From Yale Environment 360, more questions about future UN population projections:
For now, we can indeed be highly confident that world population will top 7 billion by the end of this year. We’re close to that number already and currently adding about 216,000 people per day. But the United Nations “medium variant” population projection, the gold standard for expert expectation of the demographic future, takes a long leap of faith: It assumes no demographic influence from the coming environmental changes that could leave us living on what NASA climatologist James Hansen has dubbed “a different planet.”
How different? Significantly warmer, according to the 2007 assessment of the Intergovernmental Panel on Climate Change — as much as 10 degrees Fahrenheit more than today on average. Sea levels from two to six feet higher than today’s — vertically, meaning that seawater could move hundreds of feet inland over currently inhabited coastal land. Greater extremes of both severe droughts and intense storms. Shifting patterns of infectious disease as new landscapes open for pathogen survival and spread. Disruptions of global ecosystems as rising temperatures and shifting precipitation patterns buffet and scatter animal and plant species. The eventual melting of Himalayan glaciers, upsetting supplies of fresh water on which 1.3 billion South Asians and Chinese (and, of course, that number is rising) depend for food production.
And that’s just climate change, based on the more dramatic end of the range the IPCC and other scientific groups project. Yet even if we leave aside the likelihood of a less accommodating climate, population growth itself undermines the basis for its own continuation in other ways. Since 1900, countries home to nearly half the world’s people have moved into conditions of chronic water stress or scarcity based on falling per-capita supply of renewable fresh water. Levels of aquifers and even many lakes around the world are falling as a result. In a mere 14 years, based on median population projections, most of North Africa and the Middle East, plus Pakistan, South Africa and large parts of China and India, will be driven by water scarcity to increasing dependence on food imports “even at high levels of irrigation efficiency,” according to the International Water Management Institute.
The world’s net land under cultivation has scarcely expanded since 1960, with millions of acres of farmland gobbled by urban development while roughly equal amounts of less fertile land come under the plow.

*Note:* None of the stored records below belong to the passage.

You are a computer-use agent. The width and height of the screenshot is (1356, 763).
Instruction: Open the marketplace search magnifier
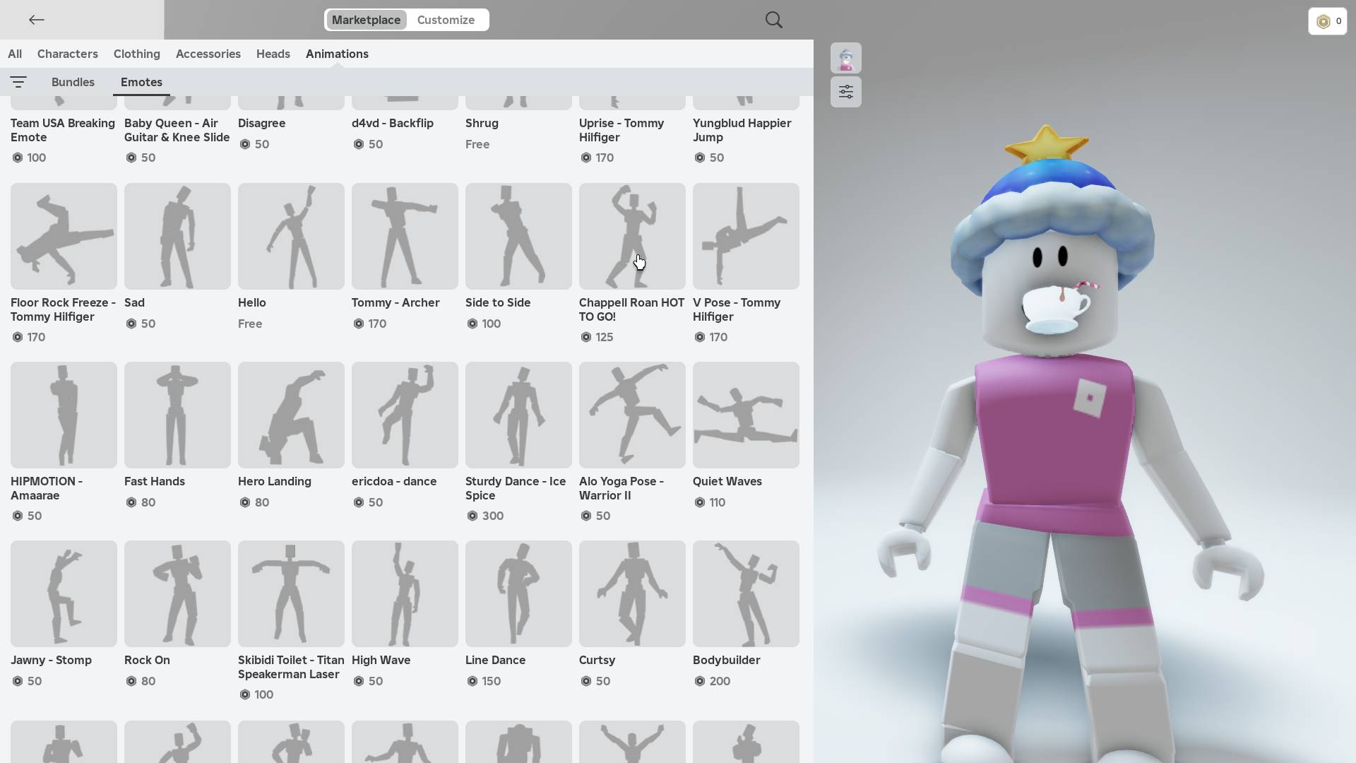point(773,20)
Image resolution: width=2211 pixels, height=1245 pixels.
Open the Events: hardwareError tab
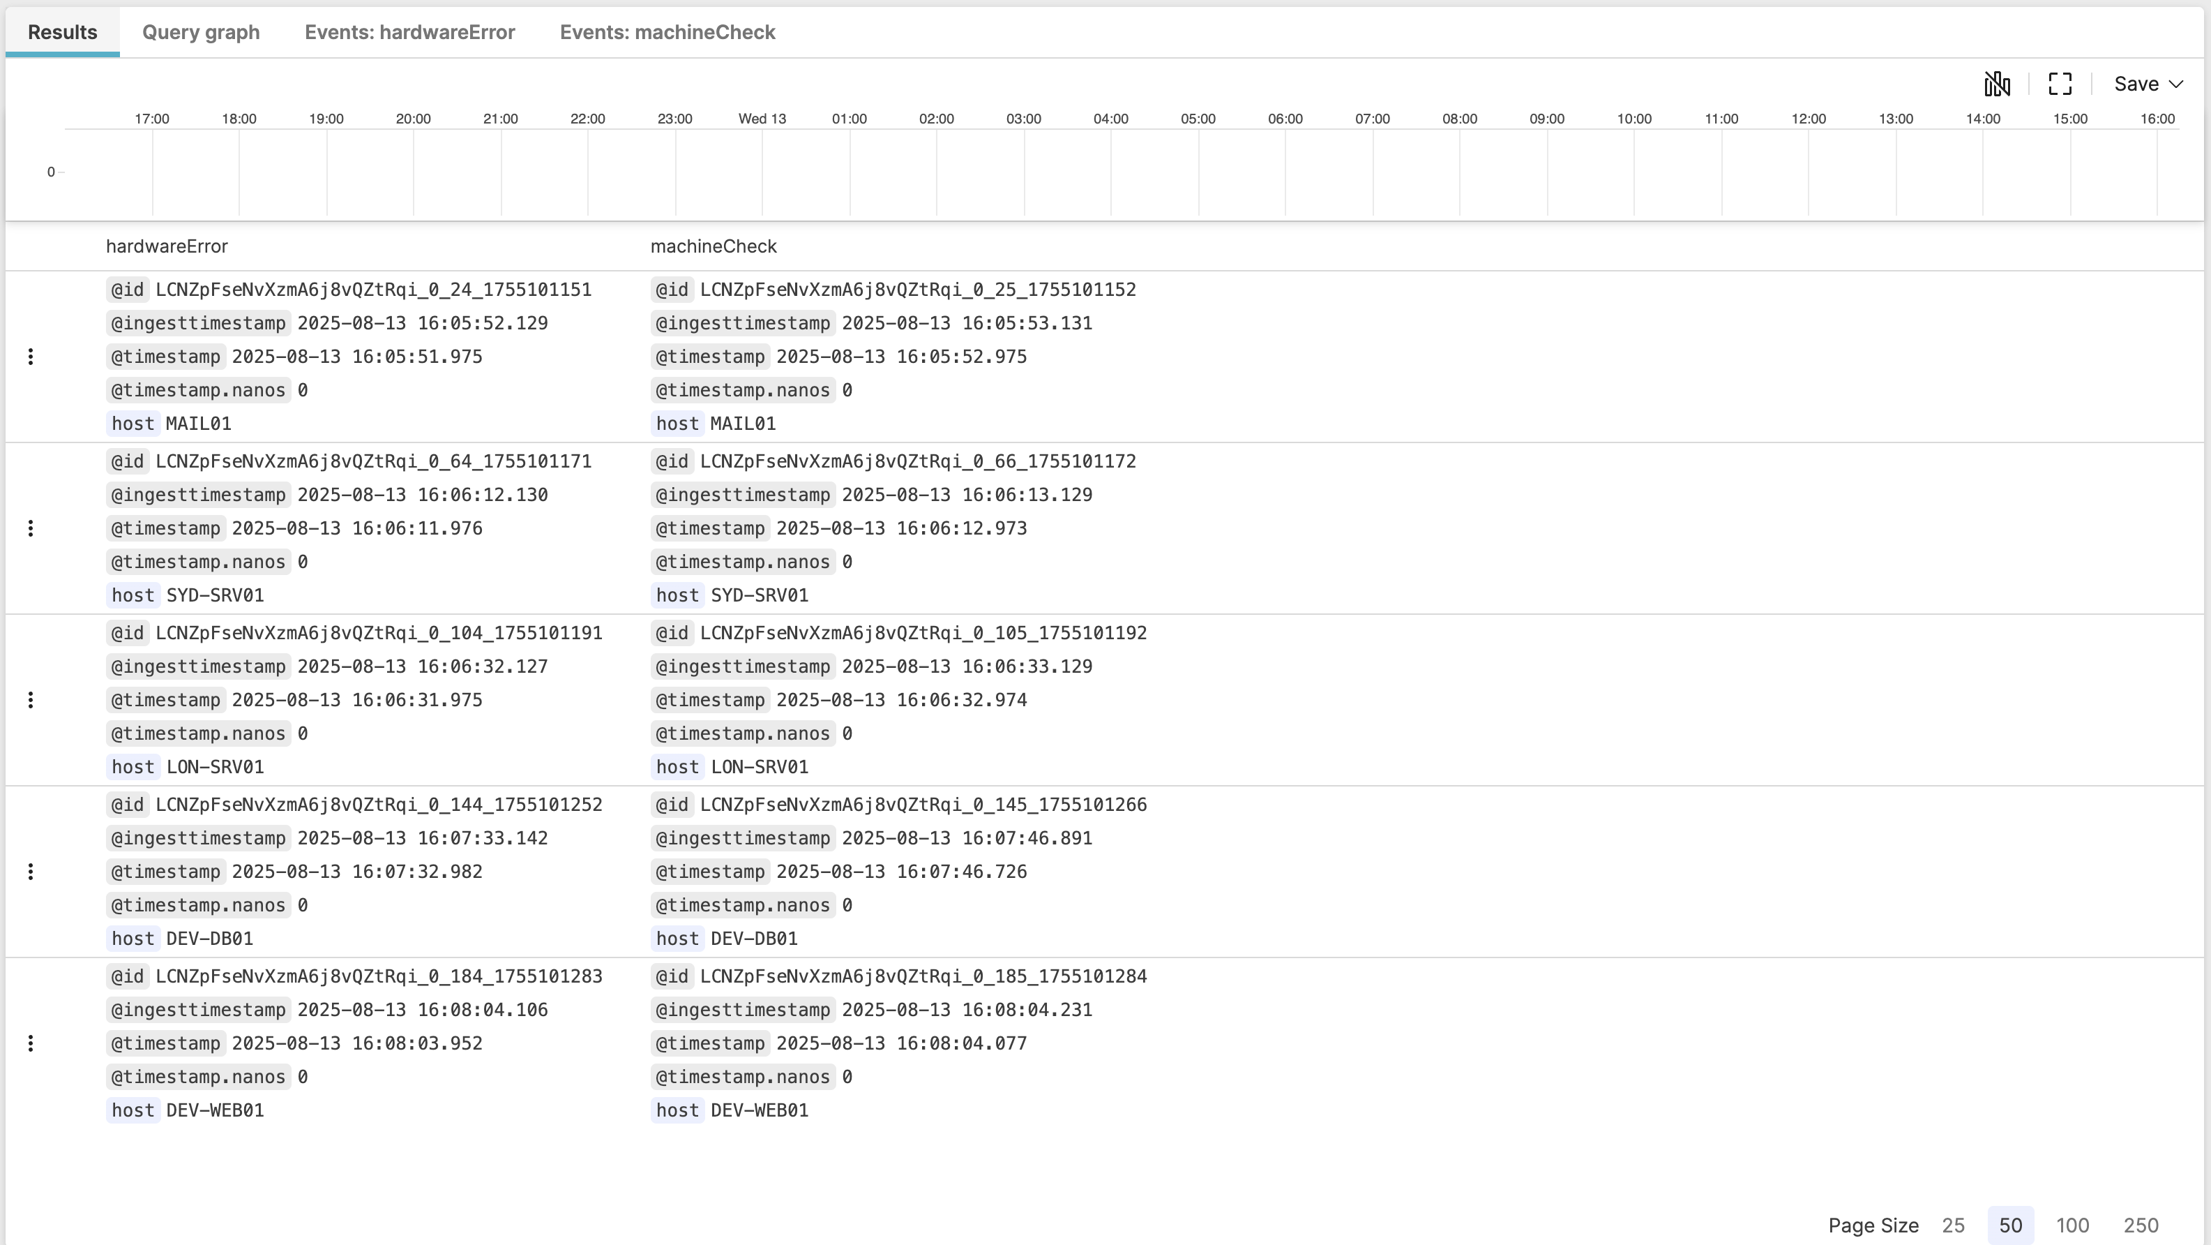(x=409, y=32)
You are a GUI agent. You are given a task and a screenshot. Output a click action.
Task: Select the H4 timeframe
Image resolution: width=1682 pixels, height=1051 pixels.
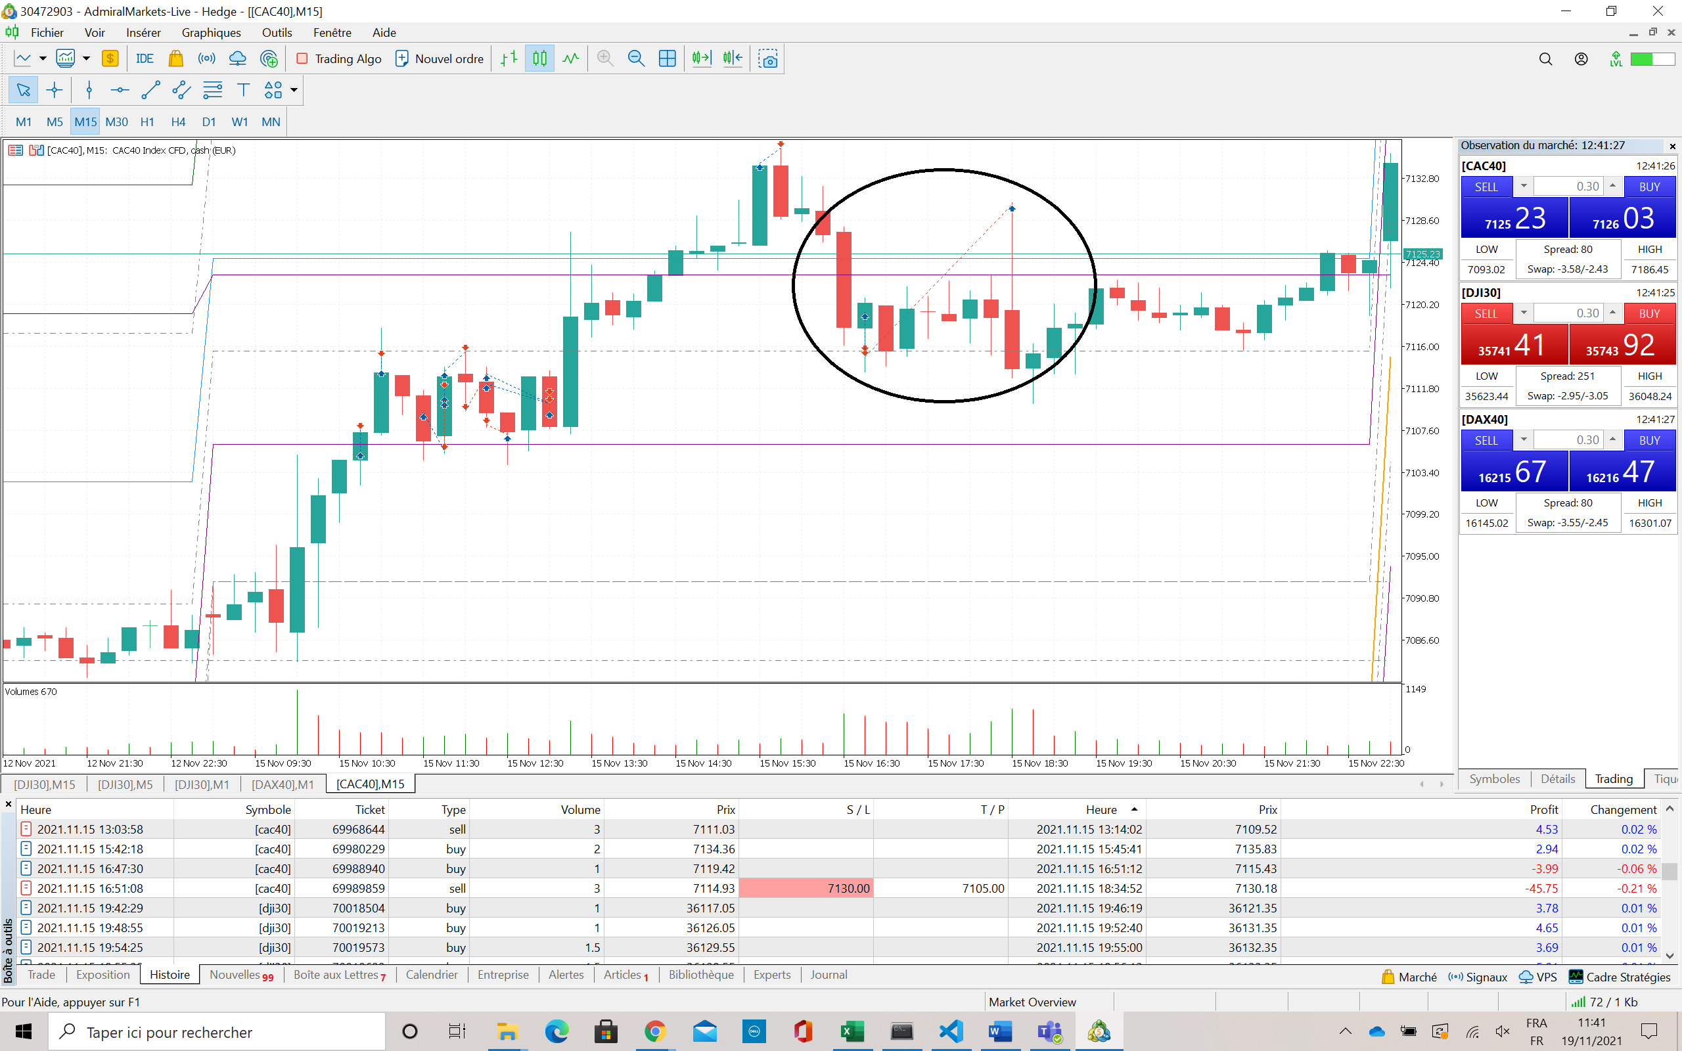pyautogui.click(x=178, y=122)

The doubling of humanity has cut the amount of cropland per person in half. And much of this essential asset is declining in quality as constant production saps nutrients that are critical to human health, while the soil itself erodes through the double whammy of rough weather and less-than-perfect human care. Fertilizer helps restore fertility (though rarely micronutrients), but at ever-higher prices and through massive inputs of non-renewable resources such as oil, natural gas, and key minerals. Phosphorus in particular is a non-renewable mineral essential to all life, yet it is being depleted and wasted at increasingly rapid rates, leading to fears of imminent “peak phosphorus.”
Definitely read the whole thing. I expressed similar doubts when the UN released its revised population predictions earlier this year, suggesting that yet again, the UN has failed to take environmental limitations fully into account.
The Yale piece places very little emphasis on energy resources, even though those have an enormous impact on a whole host of factors that support population – distribution of food through global networks is an obvious one, the economy another obvious one (whether correlation or causation, oil shocks tend to be accompanied by significant recessions), but also assumptions that the tide of HIV deaths in Africa will be stemmed depend on fragile, oil-dependent distribution and production of drugs. One certainly hopes that drug distribution will be a priority with extant resources, but it may not be.
Neither Yale nor the UN has fully grasped the degree to which energy and population are linked and approaching a crisis point. This deserves more attention and analysis than it has received – we know that many oil dependent systems can be replaced by long-term sustainable systems. For example, we know that we can make much better use of phosphorous and nitrogen, How many people this can support and for how long is another question all together. Even bigger than that, however, is what we will choose to do – because acting or not acting, either way, we’re making a choice.
In _A Nation of Farmers_ Aaron Newton and I came roughly to the conclusion that were the planet to make feeding people in a low energy system its main priority, we could do so – but that this would require an attendence to equity and food justice not currently supported by the mainstream culture of the Global North, and we couldn’t do it forever, or at low environmental cost, and that there’s no evidence we *WILL* do such a thing, even if we can.
The UN population projects are used to make all sorts of decisions at the international level – they should and must take into account the world we’re actually facing to be useful and relevant.